── 本文

説明

V溝形状測定方法および装置

【課題】回転テーブル上の被測定物のV溝形状の特性値を正確かつ確実に測定する。
【解決手段】測定子方向一定制御工程と、回転テーブル半径一定倣い制御工程と、2面接触倣い制御工程とを組み合わせ、被測定物のV溝を構成する2面に、常に倣いプローブ22の測定子24を接触させるV溝回転テーブル倣い制御工程を行い、プローブ22の倣い進行方向を、プローブ22の測定子24の中心位置の軌跡から求めて、倣い制御処理を行う。

【発明の詳細な説明】
【技術分野】
【0001】
本発明は、V溝形状測定方法および装置に関し、特に三次元座標測定機を用いて、ウォームギヤや雄ねじ、ねじ穴等のV溝が螺旋状に形成された被測定物のV溝のピッチ偏差や半径偏差等の特性値を測定する際に用いるのに好適なV溝形状測定方法および装置に関する。
【背景技術】
【0002】
ワーク等の被測定物の立体的形状を高精度に測定する装置として、三次元座標測定機(以下、「三次元測定機」と呼ぶ。)が知られている。この三次元測定機は、表面が平滑な平面となるように研磨された、例えば斑糲岩等からなる定盤と、この定盤の前後方向(例えば、Y軸方向)へ移動自在に設けられた門形フレームと、この門形フレームの水平ビームに沿って左右方向(例えば、X軸方向)へ移動自在に設けられたスライダとを備えている。

────

出題内容 1
本文によると、三次元測定機の定盤は、例えばどのような岩からなるものとして挙げられていますか。
エントリは本文の内容とは一切関係がありません。

── 演習用データ

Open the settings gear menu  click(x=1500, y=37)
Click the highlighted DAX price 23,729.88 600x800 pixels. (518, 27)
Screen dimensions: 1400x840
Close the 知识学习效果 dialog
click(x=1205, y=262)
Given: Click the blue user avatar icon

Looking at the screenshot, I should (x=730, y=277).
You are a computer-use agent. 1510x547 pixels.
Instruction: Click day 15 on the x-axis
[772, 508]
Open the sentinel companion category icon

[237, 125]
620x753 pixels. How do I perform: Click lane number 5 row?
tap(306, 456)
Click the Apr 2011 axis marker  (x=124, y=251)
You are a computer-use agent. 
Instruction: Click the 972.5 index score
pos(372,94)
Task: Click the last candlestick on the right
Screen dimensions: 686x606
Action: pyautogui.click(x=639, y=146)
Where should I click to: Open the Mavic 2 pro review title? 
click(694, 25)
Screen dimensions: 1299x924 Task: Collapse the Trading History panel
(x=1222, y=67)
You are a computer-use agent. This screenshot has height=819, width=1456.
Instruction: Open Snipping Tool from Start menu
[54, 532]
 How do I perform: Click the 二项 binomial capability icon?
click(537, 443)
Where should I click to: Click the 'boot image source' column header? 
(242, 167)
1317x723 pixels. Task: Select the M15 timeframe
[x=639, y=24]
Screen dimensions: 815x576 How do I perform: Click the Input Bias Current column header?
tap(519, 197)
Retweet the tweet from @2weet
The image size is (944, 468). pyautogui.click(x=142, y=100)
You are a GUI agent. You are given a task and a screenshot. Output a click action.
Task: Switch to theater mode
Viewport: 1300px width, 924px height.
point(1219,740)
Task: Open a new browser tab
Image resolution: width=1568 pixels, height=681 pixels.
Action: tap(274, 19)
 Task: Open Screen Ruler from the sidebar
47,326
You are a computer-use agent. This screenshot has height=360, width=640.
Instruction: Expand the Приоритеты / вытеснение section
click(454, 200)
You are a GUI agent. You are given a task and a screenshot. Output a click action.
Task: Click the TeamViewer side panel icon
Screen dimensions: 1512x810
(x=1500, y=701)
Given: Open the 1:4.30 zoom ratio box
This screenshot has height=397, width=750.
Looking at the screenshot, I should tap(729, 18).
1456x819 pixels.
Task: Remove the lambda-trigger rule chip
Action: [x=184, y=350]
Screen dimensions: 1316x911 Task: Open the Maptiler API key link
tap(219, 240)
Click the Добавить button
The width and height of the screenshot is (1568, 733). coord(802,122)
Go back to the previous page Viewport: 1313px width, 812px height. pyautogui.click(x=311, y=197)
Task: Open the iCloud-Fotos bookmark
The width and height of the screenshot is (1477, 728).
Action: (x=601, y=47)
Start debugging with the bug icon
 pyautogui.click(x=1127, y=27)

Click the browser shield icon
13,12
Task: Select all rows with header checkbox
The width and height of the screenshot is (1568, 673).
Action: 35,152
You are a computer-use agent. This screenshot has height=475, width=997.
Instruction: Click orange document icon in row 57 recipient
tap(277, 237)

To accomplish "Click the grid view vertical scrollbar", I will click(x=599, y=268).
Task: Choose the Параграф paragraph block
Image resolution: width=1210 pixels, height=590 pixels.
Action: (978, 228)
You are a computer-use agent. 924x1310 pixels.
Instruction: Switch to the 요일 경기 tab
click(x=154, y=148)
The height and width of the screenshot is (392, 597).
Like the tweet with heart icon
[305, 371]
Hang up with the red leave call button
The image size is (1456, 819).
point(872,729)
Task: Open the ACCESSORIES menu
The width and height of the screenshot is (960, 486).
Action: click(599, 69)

────

出題内容 2
エントリの冒頭から「Looking at the screenshot, I should (x=730, y=277).」を含む行までを、両端の行も含めて一字一句そのまま引用してください。

解答 1
斑糲岩等からなるものとして挙げられています。

解答 2
Open the settings gear menu  click(x=1500, y=37)
Click the highlighted DAX price 23,729.88 600x800 pixels. (518, 27)
Screen dimensions: 1400x840
Close the 知识学习效果 dialog
click(x=1205, y=262)
Given: Click the blue user avatar icon

Looking at the screenshot, I should (x=730, y=277).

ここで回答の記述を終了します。